Vielleicht war der Onkel an jenem Julitag gar nicht zu Hause. Ihm jedenfalls galt der Anschlag. „Ich wollte ihm Angst machen“, lässt Münir A. seinen Dolmetscher sagen. „Ich wollte, dass er sich nie wieder meiner Familie nähert.“

Warum genau sich die Familien A. und K. befehden, vermag der Angeklagte nicht zu sagen. Angefangen hat alles am Rande des Freimarktes, mit einem Streit um die Frage, ob der Sohn des A. im Auto vorne sitzen darf, und sein Großonkel im Fond Platz nehmen muss. „Und das hat die Familien entzweit?“, fragt Richter Klaus-Dieter Schromek. „Ja“. Bis zur Versöhnung dauerte es eine Woche.

Im vergangenen Sommer dann traf Onkel K. nebst Sohn seinen Großneffen dann am Unisee.
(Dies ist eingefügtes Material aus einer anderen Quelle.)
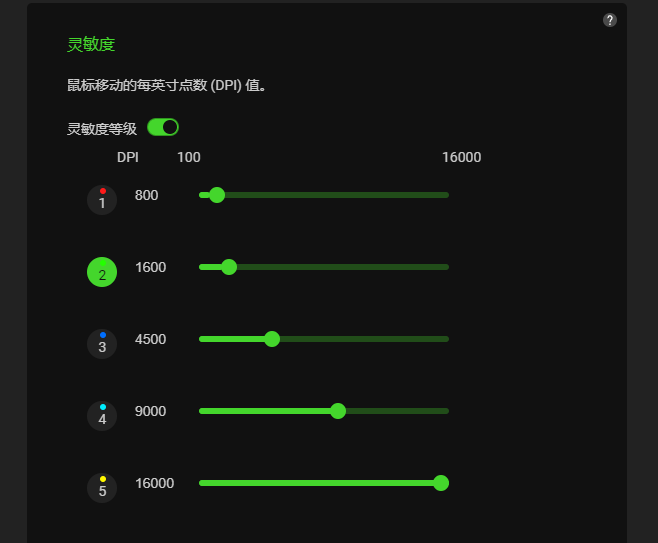658x543 pixels.
Task: Select sensitivity stage 5 yellow-dot circle
Action: click(x=102, y=488)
Auch dort kam es zum Streit, „und ich“, sagt A. „hätte gerne gewusst, warum“. Sicher ist nur, dass Vater K. das Messer zog. Andere Quellen sprechen sogar von einer Machete. „Der liebe Gott hat verhindert, dass meinem Sohn etwas passierte.“ Eine Ohrfeige, findet A., das wäre noch in Ordnung gewesen. „Aber er wollte ihn umbringen.“ Dann kam der Sohn des K., mit einem Baseballschläger ging er auf den Sohn des A. los. Von fünf Schlägen ist die Rede, auf den Kopf, auf den Rücken.
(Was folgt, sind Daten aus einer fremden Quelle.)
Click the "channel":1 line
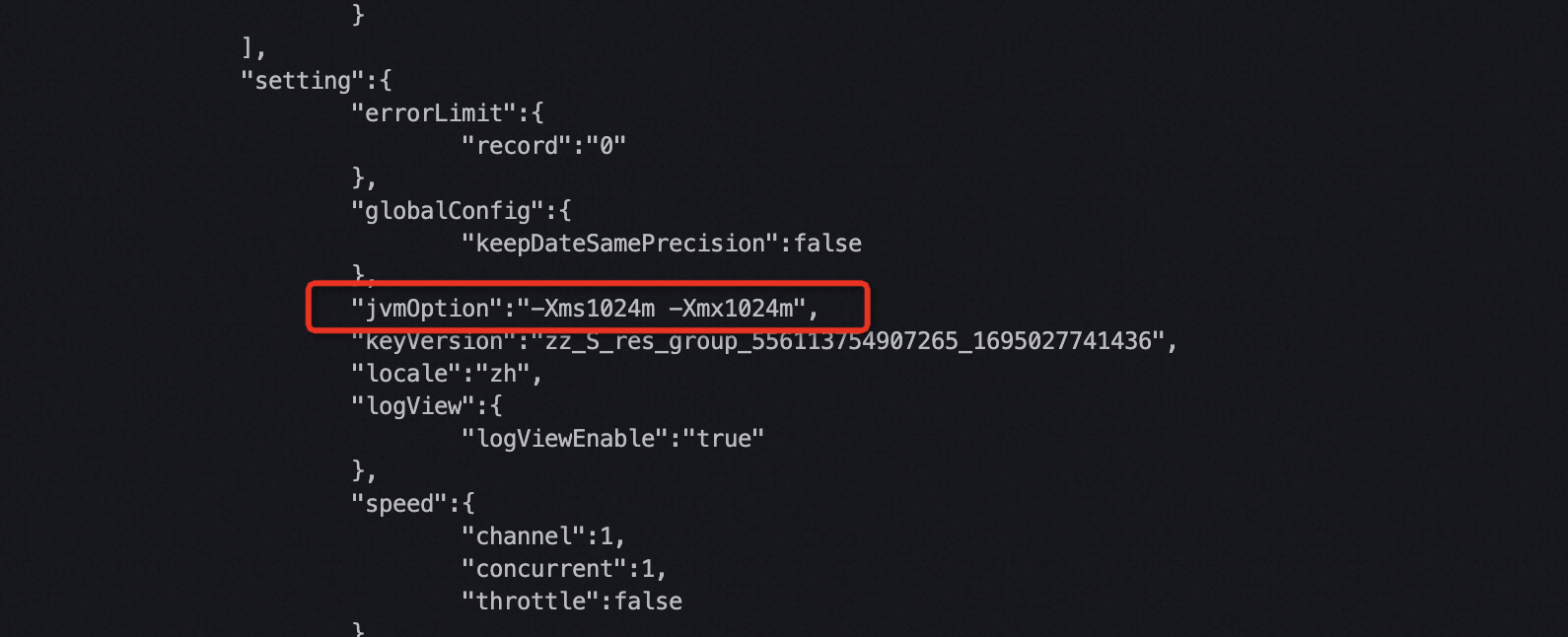Image resolution: width=1568 pixels, height=637 pixels. pyautogui.click(x=543, y=536)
„Ich habe darauf gewartet, dass mein Onkel sich entschuldigt“, sagt der Angeklagte. Passiert ist nichts. „Und das hat mich sehr gekränkt.“ Keinesfalls wollte Münir A. es darauf beruhen lassen. Mit seinem Onkel darüber gesprochen hat er jedoch nicht. „Jeder Mensch hat seinen Stolz“, sagt er. „Und mein Sohn, das ist mein Leben. Würde nicht jeder Vater für seinen Sohn so empfinden?“

Irgendwann rief Münir A. dann doch noch bei Familie K. an. Zahlreiche Verwandte saßen bei ihm zu Hause in Tenever zusammen, und alle konnten sie das Telefongespräch mithören. Die Großtante beschimpfte ihn, dass sein Sohn ungezogen sei, sagte A. gestern dem Landgericht. Und dann soll der Onkel aus dem Hintergrund gerufen haben: „Beim nächsten Mal wird er sterben.“

Bis tief in die Morgenstunden saß die Familie A. noch zusammen, versuchte, Münir zu beruhigen. „Doch ich konnte mich selbst nicht zur Räson bringen.“ In der folgenden Nacht tat er, wie er selbst sagt, kein Auge zu. Kurz nach neun Uhr stieg A. ins Auto, fuhr nach Gröpelingen, die halbautomatische Pistole lag unter dem Vordersitz. Davon erzählt hat er niemand.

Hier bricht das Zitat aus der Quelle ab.